Factor 4: Do take-home tests support retention learning?
The findings on this factor were mixed. The 1991 study had a high positive and significant finding while the 2003b study only supported take-home tests with a very slight non-significant trend (nearly neutral). These research questions were answered on the basis of the total 30-item delayed retention test results. The two sub-scales within the tests (previously tested information, and novel information) were used to investigate Factors 5 and 6.
Factor 5: Do take-home tests support retention better than in-class tests?
The 1997a study included a simple survey in which students claimed that they prefer take-home tests (80%) but they admitted that other types of tests were more accurate for evaluation (77%). Some students say they learn more with take-home tests but that claim was not fully supported in these experiments. Both of the studies that examined this question (1991 and 2003b) had slightly positive non-significant trends in support of take-home tests over in-class tests on the whole. But closer examination of the findings in these studies on the subtests of previously tested and novel information showed that these gains were entirely due to higher performance on the previously tested information while their performance was actually lower on the novel information. To fully sort out the meaning of this finding Factor 6 must also be examined.
Factor 6: Do take-home tests only support retention of material actually appearing on the tests?
The findings in both of these studies on the subtest of novel information (information that was not reflected on either the in-class or take-home versions of the immediate test) showed that the in-class groups outperformed the take-home groups. In the 1991 study, this was only a non-significant positive trend, but the 2003b study had a clear positive significant finding showing that the groups who were tested in-class had studied the material more fully while the take-home groups had apparently merely hunted for the answers to the specific questions appearing on their take-home tests.
Factor 7: Do short-answer tests support retention learning?
The only study examining this factor (1994) had a positive significant finding. In that study, however, the groups who took multiple-choice tests scored even (significantly) higher than the short-answer test groups.
Factor 8: Do post-test reviews support retention learning?
Only the 1995 study asked this question and it had a significant positive finding.

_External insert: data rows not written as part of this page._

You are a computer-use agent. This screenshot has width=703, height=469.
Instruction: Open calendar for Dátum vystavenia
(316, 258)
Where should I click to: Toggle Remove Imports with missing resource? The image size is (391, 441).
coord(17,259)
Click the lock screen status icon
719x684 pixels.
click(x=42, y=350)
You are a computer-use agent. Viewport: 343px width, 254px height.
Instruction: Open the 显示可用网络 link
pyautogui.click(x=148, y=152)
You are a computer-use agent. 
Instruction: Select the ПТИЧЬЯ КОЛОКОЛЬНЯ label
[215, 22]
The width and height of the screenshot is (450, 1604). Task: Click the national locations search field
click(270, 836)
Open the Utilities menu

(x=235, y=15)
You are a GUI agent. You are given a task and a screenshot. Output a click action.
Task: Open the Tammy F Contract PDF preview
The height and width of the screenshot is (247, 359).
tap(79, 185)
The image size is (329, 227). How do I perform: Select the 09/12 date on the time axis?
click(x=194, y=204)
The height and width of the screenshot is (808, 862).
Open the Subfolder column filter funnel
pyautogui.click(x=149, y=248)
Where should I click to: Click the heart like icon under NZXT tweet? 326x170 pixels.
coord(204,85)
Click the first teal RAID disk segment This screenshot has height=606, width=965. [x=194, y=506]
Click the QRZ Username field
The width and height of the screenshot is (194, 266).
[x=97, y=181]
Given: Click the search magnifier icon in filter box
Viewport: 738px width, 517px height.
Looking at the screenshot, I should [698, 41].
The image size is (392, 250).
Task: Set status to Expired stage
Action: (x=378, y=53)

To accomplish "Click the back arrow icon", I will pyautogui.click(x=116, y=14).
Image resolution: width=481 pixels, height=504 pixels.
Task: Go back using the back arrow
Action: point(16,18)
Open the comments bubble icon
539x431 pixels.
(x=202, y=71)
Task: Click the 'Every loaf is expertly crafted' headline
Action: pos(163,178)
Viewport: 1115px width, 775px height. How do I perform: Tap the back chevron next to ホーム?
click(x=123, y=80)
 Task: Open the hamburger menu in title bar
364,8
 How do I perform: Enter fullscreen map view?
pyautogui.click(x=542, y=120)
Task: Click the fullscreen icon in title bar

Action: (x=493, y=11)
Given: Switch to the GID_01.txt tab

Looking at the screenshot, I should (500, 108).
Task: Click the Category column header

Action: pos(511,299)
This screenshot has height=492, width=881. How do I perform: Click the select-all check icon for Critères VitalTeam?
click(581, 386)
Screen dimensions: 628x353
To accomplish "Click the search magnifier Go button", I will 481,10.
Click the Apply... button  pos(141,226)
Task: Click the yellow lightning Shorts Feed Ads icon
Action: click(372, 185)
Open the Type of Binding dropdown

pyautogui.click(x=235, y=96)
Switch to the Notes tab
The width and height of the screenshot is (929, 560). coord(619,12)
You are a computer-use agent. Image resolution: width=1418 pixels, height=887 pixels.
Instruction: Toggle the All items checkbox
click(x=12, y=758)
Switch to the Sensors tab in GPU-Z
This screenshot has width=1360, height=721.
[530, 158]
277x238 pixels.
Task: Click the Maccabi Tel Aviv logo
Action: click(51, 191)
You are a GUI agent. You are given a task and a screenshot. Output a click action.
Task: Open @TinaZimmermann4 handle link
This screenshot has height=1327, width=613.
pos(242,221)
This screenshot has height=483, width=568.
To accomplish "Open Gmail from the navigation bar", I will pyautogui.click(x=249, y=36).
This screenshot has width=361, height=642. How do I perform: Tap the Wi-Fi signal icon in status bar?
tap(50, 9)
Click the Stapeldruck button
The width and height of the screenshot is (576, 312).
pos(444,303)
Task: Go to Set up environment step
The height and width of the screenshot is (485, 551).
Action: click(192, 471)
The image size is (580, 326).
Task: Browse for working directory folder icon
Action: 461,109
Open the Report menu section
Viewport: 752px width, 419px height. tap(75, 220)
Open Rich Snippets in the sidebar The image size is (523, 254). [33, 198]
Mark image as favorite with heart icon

Teachers who invest the time to return tests and review them with students provide additional time on task in addition to the reinforcement value this practice affords. The following quotation from the 1995 study set the stage for this investigation:
The gain shown in this study was beyond the gains already documented from anticipating and then taking a test because the Effect size of .34 was found by contrasting the group that took a test and then had the review against the group that only took the test. By reexamining Factor 2 (in Table 1) it may be seen that both of these groups had already outscored the no-test control group by a high significant Effect size of 1.29. It would not be legitimate to combine these two Effect sizes by merely adding them, but it is clear that if taking the test results in an Effect size of 1.29 and then there is a further increase due to the post-test reviews as documented by the .34 Effect size favoring the review group, the combined benefits of a test followed by a review are considerable.
Factor 9: Do matching tests support retention learning?
Yes, the 2003a experiment had a significant positive finding which showed that matching tests do support retention of the information tested. In fact, in this single study, there was even a small significant difference in the scores of the two tested groups which favored the matching test group over the multiple-choice test group, but the actual difference in the means of the scores was so small that it would be of no practical significance. No claim for superiority of matching tests was made in the conclusions of this study—both matching and multiple-choice tests were reported to support retention learning.
Factor 10: Do study questions support retention learning?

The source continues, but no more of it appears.